(Saved data entries)
• • • • •

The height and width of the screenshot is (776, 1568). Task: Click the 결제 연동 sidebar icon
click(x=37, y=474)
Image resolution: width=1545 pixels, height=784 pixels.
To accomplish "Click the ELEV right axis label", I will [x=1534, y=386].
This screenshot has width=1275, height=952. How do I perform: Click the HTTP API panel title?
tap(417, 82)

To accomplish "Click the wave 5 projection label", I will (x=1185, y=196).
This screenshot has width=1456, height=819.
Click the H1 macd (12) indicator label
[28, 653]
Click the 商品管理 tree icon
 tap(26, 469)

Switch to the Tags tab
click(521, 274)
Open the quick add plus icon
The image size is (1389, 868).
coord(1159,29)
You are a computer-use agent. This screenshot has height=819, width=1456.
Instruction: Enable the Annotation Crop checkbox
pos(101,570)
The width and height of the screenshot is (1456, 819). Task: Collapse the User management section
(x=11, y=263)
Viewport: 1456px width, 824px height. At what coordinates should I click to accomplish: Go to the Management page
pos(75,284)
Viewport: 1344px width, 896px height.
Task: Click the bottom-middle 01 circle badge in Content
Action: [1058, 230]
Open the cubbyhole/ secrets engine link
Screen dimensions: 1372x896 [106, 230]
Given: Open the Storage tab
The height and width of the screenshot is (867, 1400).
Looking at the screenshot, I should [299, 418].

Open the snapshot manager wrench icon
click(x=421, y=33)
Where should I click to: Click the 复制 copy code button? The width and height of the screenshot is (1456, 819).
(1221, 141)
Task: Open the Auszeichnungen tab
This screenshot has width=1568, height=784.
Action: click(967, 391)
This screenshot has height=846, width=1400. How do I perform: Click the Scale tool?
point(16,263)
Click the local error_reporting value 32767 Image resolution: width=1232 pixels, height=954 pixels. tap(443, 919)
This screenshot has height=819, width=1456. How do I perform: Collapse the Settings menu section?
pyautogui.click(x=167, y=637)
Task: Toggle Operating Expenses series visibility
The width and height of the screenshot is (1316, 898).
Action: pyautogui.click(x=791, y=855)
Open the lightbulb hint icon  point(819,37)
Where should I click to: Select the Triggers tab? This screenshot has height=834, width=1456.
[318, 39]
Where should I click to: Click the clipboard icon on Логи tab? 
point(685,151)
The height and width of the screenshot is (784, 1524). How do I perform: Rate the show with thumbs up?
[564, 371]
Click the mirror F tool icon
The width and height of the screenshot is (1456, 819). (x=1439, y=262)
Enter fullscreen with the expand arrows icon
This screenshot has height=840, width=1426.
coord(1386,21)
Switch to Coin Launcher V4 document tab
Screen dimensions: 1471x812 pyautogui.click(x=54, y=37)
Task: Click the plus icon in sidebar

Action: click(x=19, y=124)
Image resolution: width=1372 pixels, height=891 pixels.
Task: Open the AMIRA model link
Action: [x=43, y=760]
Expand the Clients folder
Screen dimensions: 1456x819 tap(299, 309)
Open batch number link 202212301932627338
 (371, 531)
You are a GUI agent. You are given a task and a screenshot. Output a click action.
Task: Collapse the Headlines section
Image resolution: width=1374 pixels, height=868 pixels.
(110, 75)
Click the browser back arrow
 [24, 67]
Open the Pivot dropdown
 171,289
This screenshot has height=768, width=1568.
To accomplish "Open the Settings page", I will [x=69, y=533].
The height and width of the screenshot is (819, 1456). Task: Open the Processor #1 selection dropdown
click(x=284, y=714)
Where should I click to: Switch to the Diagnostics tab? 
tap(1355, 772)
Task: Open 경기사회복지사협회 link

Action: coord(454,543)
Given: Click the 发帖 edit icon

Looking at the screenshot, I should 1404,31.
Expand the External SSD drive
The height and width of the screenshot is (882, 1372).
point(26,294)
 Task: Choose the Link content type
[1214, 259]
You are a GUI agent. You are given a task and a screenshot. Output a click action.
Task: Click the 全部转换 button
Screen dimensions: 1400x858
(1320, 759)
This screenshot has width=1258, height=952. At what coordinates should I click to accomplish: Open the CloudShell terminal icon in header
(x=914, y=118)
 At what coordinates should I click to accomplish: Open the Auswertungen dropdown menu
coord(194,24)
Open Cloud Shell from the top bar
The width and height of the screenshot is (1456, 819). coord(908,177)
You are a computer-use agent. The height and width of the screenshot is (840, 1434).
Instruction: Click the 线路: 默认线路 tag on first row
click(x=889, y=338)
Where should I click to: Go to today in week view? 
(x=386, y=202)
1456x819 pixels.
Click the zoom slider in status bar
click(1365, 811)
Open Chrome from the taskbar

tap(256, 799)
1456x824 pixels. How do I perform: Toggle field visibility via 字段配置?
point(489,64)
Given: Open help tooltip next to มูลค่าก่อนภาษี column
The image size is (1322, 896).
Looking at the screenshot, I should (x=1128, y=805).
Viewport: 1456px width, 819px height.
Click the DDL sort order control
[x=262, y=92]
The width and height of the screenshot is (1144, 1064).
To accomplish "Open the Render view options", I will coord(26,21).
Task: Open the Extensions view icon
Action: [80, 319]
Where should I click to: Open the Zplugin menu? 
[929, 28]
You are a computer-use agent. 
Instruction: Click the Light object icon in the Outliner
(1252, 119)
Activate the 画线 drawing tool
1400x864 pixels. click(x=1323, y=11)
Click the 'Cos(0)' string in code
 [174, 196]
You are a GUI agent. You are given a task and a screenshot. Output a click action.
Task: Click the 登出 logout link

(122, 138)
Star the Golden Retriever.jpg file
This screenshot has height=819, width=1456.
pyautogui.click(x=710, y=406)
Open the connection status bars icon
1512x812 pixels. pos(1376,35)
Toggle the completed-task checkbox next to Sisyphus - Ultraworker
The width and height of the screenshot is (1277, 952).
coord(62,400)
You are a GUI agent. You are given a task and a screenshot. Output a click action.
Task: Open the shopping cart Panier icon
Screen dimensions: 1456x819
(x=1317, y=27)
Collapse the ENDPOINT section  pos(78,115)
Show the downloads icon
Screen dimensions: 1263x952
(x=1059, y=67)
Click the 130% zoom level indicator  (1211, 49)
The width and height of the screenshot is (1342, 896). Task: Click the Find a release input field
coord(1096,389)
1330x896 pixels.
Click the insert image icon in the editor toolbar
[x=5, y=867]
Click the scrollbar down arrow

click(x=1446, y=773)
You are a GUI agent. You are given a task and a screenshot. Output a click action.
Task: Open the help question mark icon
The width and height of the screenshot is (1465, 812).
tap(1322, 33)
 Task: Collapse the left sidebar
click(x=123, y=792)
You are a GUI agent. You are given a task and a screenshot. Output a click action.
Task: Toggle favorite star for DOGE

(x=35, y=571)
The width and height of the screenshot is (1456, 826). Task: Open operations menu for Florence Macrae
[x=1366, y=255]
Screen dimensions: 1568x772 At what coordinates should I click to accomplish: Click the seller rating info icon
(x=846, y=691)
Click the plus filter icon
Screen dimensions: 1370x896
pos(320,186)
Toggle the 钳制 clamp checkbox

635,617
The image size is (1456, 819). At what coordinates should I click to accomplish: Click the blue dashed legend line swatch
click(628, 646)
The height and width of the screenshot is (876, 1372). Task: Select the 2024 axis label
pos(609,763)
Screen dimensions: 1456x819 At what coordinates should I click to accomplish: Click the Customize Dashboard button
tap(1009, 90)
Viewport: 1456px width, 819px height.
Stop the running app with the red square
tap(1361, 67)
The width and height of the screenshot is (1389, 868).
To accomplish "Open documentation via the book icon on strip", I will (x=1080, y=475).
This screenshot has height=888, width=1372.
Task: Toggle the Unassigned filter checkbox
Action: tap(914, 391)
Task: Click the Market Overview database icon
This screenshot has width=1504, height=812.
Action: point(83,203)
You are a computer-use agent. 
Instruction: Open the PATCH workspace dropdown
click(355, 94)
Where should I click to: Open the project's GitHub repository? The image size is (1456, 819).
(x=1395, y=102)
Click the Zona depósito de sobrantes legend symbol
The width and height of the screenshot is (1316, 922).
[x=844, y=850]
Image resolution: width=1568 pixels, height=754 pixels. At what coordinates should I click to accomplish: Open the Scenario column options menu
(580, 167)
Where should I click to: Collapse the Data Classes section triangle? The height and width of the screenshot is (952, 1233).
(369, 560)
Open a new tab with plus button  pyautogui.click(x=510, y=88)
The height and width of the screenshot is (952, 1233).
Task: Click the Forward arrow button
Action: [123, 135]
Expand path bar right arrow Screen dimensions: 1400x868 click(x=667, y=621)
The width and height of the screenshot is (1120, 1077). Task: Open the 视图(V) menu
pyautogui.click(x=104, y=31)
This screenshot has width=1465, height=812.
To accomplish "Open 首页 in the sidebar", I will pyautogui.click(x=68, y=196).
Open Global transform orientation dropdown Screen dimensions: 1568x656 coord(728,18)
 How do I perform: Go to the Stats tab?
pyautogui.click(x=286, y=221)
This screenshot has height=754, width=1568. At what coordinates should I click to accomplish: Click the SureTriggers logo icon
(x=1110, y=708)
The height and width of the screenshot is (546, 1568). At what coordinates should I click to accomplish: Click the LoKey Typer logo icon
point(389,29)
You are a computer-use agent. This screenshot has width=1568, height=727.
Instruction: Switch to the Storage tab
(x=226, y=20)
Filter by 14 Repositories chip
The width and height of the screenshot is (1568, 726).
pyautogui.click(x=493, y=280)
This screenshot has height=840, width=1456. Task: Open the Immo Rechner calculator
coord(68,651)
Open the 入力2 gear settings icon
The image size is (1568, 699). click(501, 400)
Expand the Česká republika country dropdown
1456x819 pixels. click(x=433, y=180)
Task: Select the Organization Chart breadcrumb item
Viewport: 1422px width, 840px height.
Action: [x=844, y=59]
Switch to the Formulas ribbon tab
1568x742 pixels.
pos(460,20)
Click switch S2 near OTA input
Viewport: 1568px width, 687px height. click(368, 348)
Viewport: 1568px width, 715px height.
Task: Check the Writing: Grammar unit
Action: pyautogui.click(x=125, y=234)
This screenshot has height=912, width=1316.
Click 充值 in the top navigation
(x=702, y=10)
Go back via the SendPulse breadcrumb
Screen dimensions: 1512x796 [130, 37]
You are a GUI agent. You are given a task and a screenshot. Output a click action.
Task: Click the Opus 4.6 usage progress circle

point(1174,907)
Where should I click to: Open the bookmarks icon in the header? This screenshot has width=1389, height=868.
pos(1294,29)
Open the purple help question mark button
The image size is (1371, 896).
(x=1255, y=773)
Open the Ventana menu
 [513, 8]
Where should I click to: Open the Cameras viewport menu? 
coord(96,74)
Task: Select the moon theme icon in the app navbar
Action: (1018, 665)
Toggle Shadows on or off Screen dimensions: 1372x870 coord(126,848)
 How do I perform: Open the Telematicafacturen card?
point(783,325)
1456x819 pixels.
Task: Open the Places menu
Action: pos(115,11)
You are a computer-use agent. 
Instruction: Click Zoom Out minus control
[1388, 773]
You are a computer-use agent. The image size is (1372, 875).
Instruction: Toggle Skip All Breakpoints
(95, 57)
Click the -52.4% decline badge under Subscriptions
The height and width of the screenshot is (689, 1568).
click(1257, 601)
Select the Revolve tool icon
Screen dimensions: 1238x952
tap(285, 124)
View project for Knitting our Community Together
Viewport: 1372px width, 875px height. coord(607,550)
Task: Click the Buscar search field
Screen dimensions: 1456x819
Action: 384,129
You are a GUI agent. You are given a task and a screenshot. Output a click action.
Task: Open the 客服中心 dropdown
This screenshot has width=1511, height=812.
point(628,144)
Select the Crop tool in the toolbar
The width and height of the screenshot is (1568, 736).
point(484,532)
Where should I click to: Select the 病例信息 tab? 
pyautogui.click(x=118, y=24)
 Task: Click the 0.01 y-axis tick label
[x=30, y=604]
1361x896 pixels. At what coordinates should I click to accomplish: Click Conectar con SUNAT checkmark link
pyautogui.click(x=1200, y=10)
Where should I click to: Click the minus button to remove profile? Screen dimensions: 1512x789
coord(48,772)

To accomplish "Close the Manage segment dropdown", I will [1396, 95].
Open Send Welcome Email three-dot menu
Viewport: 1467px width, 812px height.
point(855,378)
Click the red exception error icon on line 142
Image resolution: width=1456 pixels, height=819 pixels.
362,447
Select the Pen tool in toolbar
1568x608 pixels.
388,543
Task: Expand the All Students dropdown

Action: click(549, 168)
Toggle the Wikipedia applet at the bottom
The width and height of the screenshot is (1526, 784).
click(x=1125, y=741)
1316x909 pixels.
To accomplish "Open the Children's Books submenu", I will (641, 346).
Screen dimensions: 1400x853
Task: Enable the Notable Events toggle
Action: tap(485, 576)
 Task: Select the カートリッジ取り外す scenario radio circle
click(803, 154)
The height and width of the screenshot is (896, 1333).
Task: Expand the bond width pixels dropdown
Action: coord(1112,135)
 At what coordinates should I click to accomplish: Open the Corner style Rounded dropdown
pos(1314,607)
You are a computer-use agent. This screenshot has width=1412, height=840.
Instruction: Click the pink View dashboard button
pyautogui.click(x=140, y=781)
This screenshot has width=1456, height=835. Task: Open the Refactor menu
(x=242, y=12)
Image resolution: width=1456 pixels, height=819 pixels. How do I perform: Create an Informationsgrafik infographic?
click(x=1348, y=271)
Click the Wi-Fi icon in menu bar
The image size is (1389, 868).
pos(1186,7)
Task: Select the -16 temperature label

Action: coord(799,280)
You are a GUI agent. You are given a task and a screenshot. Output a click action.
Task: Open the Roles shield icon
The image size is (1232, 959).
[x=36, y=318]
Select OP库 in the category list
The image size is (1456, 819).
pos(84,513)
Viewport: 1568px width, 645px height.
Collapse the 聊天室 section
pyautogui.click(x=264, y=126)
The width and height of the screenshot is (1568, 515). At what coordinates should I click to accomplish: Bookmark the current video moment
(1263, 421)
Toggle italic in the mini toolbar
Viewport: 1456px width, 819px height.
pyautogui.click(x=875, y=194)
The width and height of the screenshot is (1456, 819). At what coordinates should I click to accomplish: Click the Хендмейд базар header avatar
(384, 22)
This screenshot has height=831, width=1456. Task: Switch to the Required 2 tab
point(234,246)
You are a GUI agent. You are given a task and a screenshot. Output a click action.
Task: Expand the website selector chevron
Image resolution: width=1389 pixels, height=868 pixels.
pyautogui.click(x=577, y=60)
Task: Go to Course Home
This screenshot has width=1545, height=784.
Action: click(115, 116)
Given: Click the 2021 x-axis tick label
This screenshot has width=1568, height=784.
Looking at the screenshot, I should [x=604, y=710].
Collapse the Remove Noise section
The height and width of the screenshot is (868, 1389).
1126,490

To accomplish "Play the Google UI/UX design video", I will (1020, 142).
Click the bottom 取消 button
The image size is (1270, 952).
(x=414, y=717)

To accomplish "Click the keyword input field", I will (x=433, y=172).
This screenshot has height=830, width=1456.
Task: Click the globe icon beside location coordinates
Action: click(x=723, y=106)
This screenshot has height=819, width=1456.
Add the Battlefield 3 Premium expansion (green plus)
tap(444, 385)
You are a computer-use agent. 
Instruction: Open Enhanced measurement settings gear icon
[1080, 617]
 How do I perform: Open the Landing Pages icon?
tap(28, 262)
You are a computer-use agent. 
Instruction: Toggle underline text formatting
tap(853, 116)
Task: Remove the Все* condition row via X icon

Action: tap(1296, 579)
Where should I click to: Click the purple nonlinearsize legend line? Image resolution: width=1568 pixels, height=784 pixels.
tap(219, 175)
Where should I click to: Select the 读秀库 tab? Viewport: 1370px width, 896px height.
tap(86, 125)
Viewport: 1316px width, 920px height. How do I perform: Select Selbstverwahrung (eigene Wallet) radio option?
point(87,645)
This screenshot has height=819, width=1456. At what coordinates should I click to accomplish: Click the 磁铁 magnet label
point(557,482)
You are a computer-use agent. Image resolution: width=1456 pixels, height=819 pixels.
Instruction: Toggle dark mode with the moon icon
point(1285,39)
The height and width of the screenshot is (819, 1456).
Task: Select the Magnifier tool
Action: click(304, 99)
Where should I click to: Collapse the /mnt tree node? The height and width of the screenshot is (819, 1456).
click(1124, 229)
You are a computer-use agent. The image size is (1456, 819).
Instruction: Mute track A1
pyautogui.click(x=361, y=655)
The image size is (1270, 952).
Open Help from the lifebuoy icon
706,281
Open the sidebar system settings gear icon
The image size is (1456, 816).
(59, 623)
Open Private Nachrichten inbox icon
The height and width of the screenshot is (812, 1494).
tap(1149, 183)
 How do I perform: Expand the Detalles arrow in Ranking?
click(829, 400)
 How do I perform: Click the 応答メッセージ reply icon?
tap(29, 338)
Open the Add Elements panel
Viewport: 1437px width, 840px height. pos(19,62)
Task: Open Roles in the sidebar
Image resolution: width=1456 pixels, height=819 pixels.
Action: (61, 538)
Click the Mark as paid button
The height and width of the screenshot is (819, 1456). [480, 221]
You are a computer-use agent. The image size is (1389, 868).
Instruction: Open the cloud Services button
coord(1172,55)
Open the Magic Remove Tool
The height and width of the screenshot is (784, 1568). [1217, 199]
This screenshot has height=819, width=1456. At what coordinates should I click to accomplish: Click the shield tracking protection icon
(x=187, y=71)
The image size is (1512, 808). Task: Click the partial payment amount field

• • • • •

- **Required work**: For this exercise, repeat exactly the lines of the data above from the one with "Click switch S2 near OTA input" down to the one with "Toggle Shadows on", both end lines included.

- **Result of the exercise**:
Click switch S2 near OTA input
Viewport: 1568px width, 687px height. click(368, 348)
Viewport: 1568px width, 715px height.
Task: Check the Writing: Grammar unit
Action: pyautogui.click(x=125, y=234)
This screenshot has height=912, width=1316.
Click 充值 in the top navigation
(x=702, y=10)
Go back via the SendPulse breadcrumb
Screen dimensions: 1512x796 [130, 37]
You are a GUI agent. You are given a task and a screenshot. Output a click action.
Task: Click the Opus 4.6 usage progress circle

point(1174,907)
Where should I click to: Open the bookmarks icon in the header? This screenshot has width=1389, height=868.
pos(1294,29)
Open the purple help question mark button
The image size is (1371, 896).
(x=1255, y=773)
Open the Ventana menu
 [513, 8]
Where should I click to: Open the Cameras viewport menu? 
coord(96,74)
Task: Select the moon theme icon in the app navbar
Action: (1018, 665)
Toggle Shadows on or off Screen dimensions: 1372x870 coord(126,848)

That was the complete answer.